On Tuesday, Taiwanese government websites experienced cyberattacks hours ahead of U.S. House Speaker Nancy Pelosi’s visit to Taiwan. A cybersecurity research organization said the attacks might have been carried out by Chinese activist hackers rather than the Chinese regime.

Reuters cited a statement from the office reporting that Taiwan’s presidential office website was subjected to a distributed denial of service (DDoS) attack on Tuesday. According to the New York Times, the website experienced a 200-fold increase in traffic.

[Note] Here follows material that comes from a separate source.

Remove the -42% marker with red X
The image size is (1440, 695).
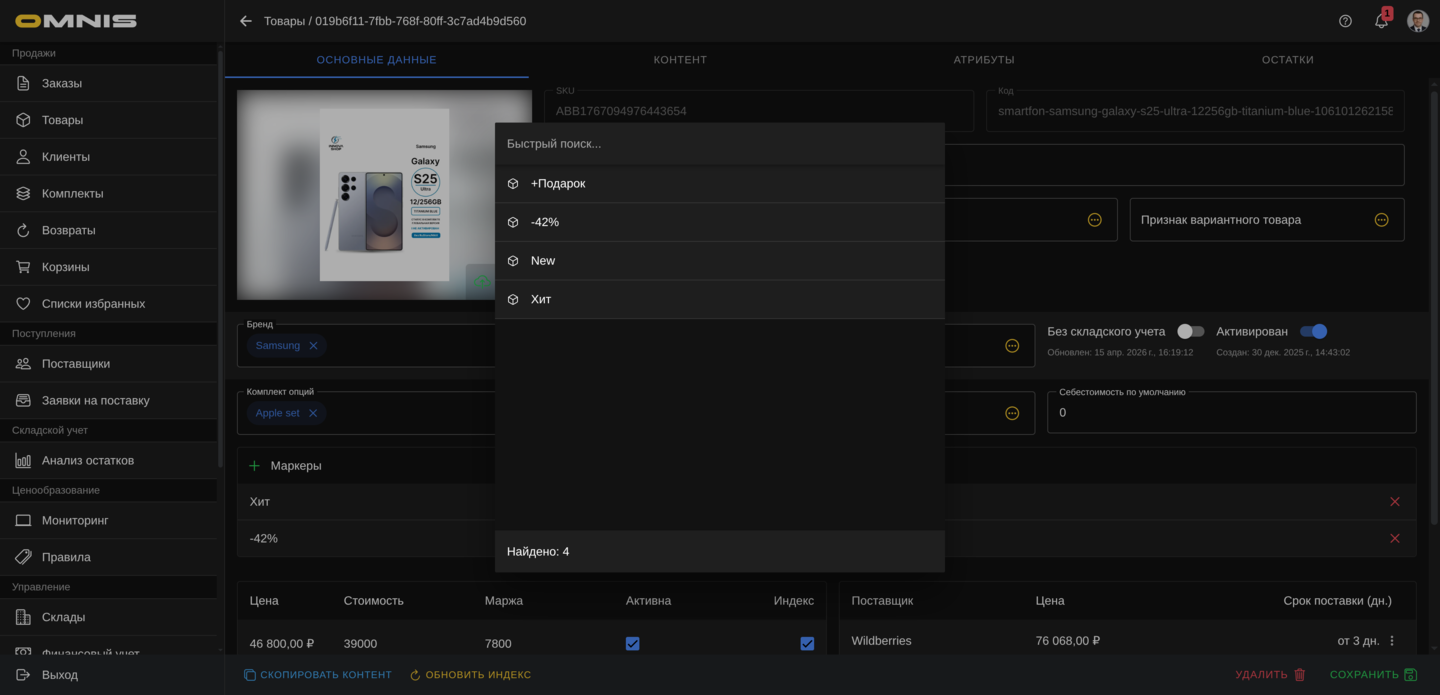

However, access to the website was restored in around 20 minutes.

Also, on Tuesday, a government portal and Taiwan’s foreign ministry website were hit with up to 8.5 million traffic requests a minute from a “large number of IPs from China, Russia, and other places.”

What is a distributed denial-of-service (DDoS) attack?

According to Cloudflare, a distributed denial-of-service (DDoS) attack is an attempt to disrupt the regular traffic of a targeted server, service, or network by overwhelming the target or its surrounding infrastructure with high volumes of internet traffic.

Johannes Ullrich, Dean of Research at SANS Technology Institute, said, “These are uncoordinated, random, moral-less attacks against websites that Chinese hacktivists use to get their message across.”

A spokesman for the Presidential Office stated it would continue to enhance its monitoring of essential infrastructure in light of “continued compound information operations by foreign forces.”

According to Taiwan News, on August 3, the international hacktivist group Anonymous targeted a Chinese regime website. The group hacked into China’s Heilongjiang Society’s Scientific Community Federation website. The move was to welcome Pelosi’s arrival in Taipei.

They also posted images of Pelosi and Taiwan President Tsai Ing-wen with words such as “Taiwan Numbah Wan,” “Taiwan welcomes U.S. House Speaker Nancy Pelosi,” and more on an HTML page.